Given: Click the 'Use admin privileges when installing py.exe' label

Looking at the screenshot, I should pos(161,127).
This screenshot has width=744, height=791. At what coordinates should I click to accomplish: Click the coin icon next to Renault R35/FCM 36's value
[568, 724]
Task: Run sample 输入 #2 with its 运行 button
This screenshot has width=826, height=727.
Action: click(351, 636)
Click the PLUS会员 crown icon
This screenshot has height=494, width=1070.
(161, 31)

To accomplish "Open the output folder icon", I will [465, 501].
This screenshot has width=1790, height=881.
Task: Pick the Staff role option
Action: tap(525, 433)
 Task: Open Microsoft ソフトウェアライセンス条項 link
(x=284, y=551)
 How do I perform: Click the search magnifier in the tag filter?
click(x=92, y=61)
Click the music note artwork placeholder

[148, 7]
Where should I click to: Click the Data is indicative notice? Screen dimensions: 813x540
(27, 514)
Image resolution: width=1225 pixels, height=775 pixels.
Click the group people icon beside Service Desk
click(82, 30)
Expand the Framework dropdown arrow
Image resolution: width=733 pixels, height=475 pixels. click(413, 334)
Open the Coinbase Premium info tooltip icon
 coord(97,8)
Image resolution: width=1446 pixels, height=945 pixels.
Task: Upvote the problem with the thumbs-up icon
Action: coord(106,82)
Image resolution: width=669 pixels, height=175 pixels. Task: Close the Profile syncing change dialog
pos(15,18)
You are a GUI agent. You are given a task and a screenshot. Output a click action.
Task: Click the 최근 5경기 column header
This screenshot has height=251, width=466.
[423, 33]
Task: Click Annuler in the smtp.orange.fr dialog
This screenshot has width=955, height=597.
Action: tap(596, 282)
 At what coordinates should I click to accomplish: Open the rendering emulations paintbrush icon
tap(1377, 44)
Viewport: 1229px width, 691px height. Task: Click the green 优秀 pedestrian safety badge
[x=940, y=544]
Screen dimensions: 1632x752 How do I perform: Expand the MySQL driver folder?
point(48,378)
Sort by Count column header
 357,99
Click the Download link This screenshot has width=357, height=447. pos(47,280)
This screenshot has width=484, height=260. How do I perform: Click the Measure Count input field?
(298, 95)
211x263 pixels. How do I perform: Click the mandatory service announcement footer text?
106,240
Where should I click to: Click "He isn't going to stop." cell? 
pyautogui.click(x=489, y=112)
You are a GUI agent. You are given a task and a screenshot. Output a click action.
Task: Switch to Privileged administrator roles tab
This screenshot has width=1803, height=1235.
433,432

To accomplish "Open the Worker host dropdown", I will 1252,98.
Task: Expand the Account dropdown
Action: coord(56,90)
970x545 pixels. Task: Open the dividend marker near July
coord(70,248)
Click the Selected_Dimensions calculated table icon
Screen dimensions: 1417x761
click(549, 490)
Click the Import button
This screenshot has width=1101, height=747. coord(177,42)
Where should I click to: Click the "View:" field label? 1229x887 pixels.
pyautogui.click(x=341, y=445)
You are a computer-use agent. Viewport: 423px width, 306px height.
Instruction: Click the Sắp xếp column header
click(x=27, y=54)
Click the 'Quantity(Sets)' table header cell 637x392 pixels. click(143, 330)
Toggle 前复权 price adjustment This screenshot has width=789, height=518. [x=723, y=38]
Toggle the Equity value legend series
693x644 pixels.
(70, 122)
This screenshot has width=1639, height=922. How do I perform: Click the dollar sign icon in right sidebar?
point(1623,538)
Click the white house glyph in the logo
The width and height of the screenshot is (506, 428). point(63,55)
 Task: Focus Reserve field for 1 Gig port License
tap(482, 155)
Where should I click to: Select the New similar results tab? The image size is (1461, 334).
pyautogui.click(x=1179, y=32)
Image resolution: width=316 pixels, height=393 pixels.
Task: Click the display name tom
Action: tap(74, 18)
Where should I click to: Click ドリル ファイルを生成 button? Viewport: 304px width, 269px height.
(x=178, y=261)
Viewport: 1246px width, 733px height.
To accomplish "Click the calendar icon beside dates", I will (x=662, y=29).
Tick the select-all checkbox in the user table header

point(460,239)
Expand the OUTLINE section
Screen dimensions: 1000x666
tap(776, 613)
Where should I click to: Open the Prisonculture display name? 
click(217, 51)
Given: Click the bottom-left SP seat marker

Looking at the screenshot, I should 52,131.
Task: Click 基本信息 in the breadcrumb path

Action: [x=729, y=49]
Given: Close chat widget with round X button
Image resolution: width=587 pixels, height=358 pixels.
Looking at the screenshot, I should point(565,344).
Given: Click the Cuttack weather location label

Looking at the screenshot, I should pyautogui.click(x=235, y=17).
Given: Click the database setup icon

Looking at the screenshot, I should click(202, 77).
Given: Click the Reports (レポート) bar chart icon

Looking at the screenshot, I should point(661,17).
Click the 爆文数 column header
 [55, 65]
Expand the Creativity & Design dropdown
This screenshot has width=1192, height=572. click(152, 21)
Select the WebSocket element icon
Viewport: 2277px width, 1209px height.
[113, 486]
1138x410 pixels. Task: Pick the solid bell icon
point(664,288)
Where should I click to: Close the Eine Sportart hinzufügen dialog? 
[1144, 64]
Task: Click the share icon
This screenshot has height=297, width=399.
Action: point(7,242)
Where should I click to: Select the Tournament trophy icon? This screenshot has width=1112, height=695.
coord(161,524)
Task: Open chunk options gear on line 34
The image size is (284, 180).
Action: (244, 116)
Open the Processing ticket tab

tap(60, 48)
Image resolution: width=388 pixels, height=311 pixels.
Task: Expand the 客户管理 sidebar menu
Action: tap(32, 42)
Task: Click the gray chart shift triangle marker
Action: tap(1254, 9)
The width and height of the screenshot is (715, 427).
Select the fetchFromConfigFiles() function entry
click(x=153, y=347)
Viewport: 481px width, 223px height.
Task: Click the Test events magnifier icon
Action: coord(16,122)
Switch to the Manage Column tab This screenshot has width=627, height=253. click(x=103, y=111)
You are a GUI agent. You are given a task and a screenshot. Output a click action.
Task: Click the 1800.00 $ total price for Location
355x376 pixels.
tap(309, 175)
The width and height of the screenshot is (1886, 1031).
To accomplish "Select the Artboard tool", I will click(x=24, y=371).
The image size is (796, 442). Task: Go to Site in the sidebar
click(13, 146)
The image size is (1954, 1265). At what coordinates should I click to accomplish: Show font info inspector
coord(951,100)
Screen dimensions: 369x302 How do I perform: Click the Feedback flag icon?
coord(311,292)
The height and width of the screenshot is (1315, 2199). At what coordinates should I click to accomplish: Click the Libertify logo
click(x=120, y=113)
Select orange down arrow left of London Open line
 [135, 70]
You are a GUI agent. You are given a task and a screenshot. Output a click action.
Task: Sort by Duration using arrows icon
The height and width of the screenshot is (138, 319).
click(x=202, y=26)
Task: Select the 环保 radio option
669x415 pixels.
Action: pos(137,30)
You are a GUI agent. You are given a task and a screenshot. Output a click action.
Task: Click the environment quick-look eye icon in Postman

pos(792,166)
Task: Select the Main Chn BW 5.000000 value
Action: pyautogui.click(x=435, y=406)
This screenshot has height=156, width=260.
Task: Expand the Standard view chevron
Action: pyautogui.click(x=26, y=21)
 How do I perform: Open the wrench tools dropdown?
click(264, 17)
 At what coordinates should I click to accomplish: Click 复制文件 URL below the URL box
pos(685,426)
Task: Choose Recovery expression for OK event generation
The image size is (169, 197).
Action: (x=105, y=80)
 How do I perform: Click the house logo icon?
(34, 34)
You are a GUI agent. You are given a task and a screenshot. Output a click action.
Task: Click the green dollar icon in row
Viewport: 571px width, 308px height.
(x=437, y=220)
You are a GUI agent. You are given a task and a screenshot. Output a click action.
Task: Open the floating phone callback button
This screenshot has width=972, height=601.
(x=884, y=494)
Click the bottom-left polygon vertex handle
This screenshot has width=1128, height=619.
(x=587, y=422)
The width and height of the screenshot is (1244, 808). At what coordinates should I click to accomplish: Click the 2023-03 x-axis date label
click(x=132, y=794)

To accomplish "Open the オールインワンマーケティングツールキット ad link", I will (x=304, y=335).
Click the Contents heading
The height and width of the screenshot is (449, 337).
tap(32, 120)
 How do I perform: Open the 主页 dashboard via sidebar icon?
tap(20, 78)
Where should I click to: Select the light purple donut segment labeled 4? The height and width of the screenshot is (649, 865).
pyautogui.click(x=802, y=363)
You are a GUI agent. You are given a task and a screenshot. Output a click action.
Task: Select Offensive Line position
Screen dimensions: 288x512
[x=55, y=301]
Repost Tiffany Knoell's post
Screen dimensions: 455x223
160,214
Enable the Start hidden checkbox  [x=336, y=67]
*****
INSTRUCTION
Reproduce the lines above word for word, from the first line up to and including the line that contains "Action: tap(525, 433)".

ANSWER FOR THE TASK
Given: Click the 'Use admin privileges when installing py.exe' label

Looking at the screenshot, I should pos(161,127).
This screenshot has width=744, height=791. At what coordinates should I click to accomplish: Click the coin icon next to Renault R35/FCM 36's value
[568, 724]
Task: Run sample 输入 #2 with its 运行 button
This screenshot has width=826, height=727.
Action: click(351, 636)
Click the PLUS会员 crown icon
This screenshot has height=494, width=1070.
(161, 31)

To accomplish "Open the output folder icon", I will [465, 501].
This screenshot has width=1790, height=881.
Task: Pick the Staff role option
Action: tap(525, 433)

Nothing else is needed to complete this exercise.